What you will do: The material below holds pictures, which are to be left out; copy exactly the lines from the one with "The height and" through the one with "Viewport: 1185px width, 479px".

Material to process:
[Start of section]

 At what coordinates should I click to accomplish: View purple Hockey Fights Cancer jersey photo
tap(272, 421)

[End of section]
[Start of section]

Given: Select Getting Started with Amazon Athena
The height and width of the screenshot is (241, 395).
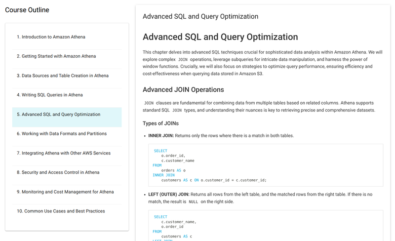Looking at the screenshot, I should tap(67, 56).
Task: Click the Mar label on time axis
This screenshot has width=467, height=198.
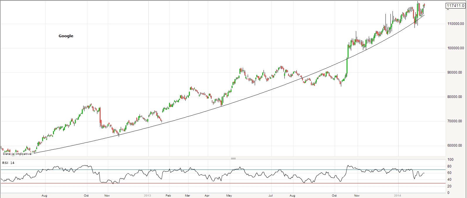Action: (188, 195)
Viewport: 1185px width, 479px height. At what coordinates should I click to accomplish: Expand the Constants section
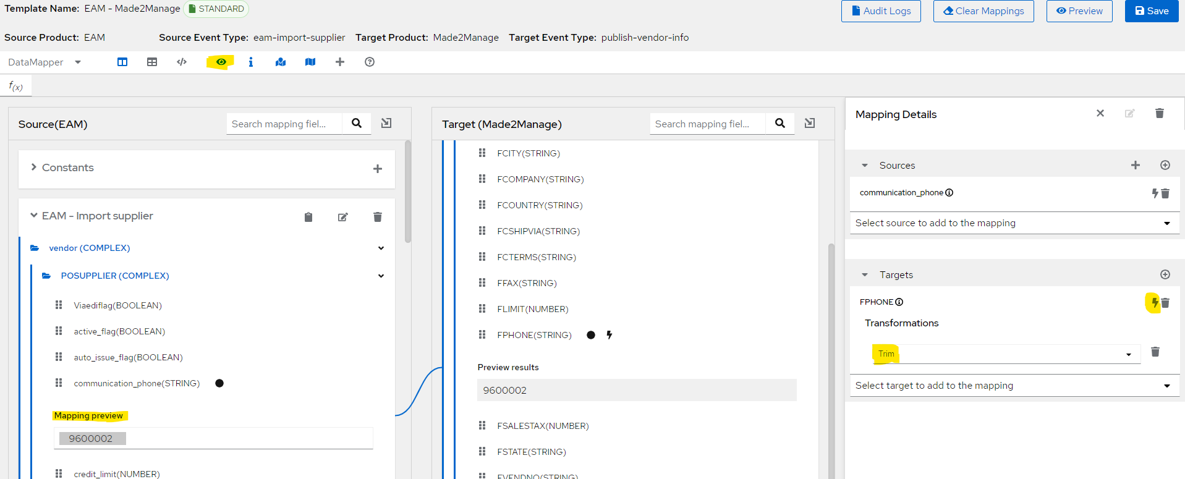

[End of section]

Answer section:
The height and width of the screenshot is (241, 395).
Looking at the screenshot, I should tap(67, 56).
Task: Click the Mar label on time axis
This screenshot has width=467, height=198.
Action: (188, 195)
Viewport: 1185px width, 479px height. At what coordinates should I click to accomplish: Expand the Constants section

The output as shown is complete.